XGBoost outperfomed RandomForestClassifier in both cases. Hyperparameter tuning should be done to imporve RoC score. I will not do that in this notebook as it requires a lot of time and comuting power.

## Gaussian Mixture clusters

We will use Gaussian Mixture Model to cluster data. The model the upsampled data with XGBoost and hopefully get a higher ROC score.

In [None]:
data_cluster = data[['Age', 'Region_Code', 'Annual_Premium', 'Policy_Sales_Channel', 'Vintage']]

In [None]:
GM_components = np.arange(1,8)
GM_models = [mixture.GaussianMixture(n, covariance_type='full', random_state=22).fit(data_cluster.values) for n in GM_components]

In [None]:
plt.figure(num=None, figsize=(15, 5))
plt.plot(GM_components, [m.aic(data_cluster) for m in GM_models])
plt.xlabel('n components');

In [None]:
GM = GaussianMixture(n_components=5)
GM.fit(data_cluster)
labels = GM.predict(data_cluster)

In [None]:
frame = pd.DataFrame()
frame['cluster'] = labels

In [None]:
train_data = pd.concat([data, frame], axis=1)
y = train_data['Response']
X = train_data.drop(['Response'], axis=1)

In [None]:
X_train, X_test, y_train, y_test = train_test_split(X, y, test_size=0.2, random_state=22)

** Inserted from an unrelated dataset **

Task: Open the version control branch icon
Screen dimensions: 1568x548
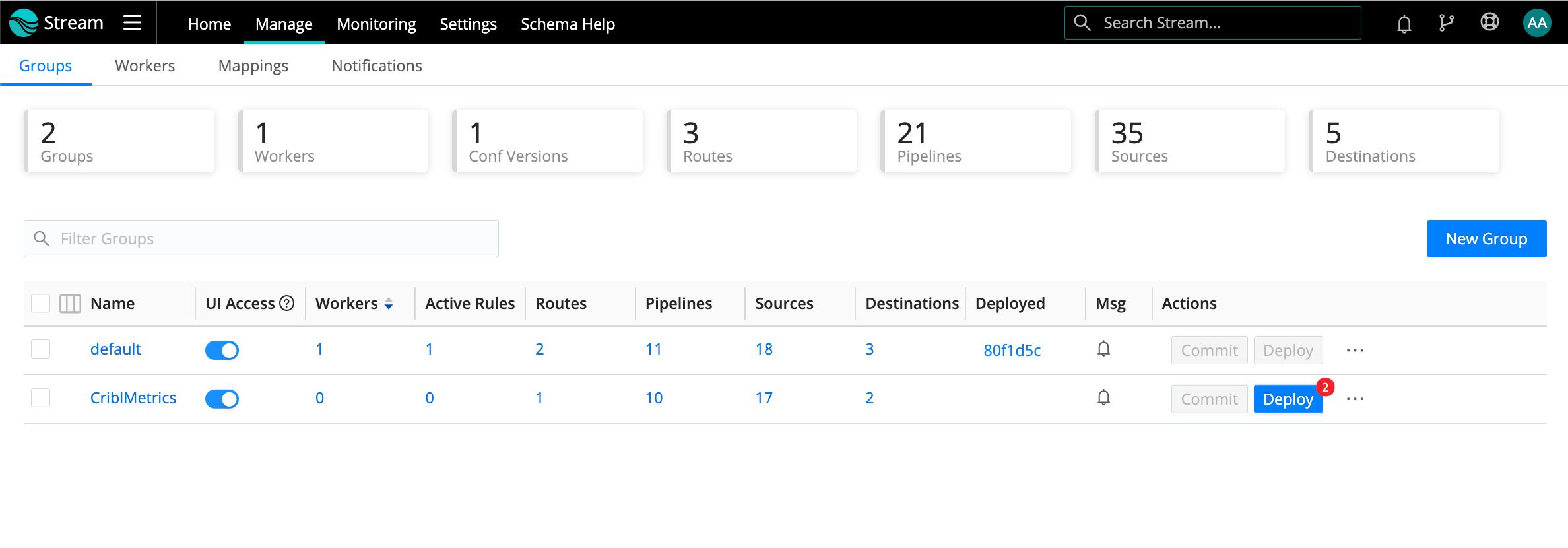Action: pyautogui.click(x=1446, y=23)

train_data_0 = train_data[train_data['Response']==0]
train_data_1 = train_data[train_data['Response']==1]
train_data_1_upsampled = resample(train_data_1, replace=True, n_samples=334399, random_state=22)
train_data_balanced = pd.concat([train_data_1_upsampled, train_data_0])
train_data_balanced = shuffle(train_data_balanced)
train_data_balanced.Response.value_counts()
X_train = train_data_balanced.drop(['Response'], axis=1)
y_train = train_data_balanced['Response']

In [None]:
xgb.fit(X_train, y_train)
y_pred = xgb.predict(X_test)
accuracy_score(y_test,y_pred)

Conf_Mat = confusion_matrix(y_test, y_pred)
print(Conf_Mat)

Class_rep = classification_report(y_test, y_pred)
print(Class_rep)

FPR, TPR, Threshold = roc_curve(y_test, y_pred)
plt.plot(FPR, TPR)
plt.xlabel('FPR')
plt.ylabel('TPR')

In [None]:
print(roc_auc_score(y_test, y_pred))

Gaussian Mixture Model improved the ROC score from 0.7965 to 0.8138. As said before this can be futher improved with hyperparameter tuning.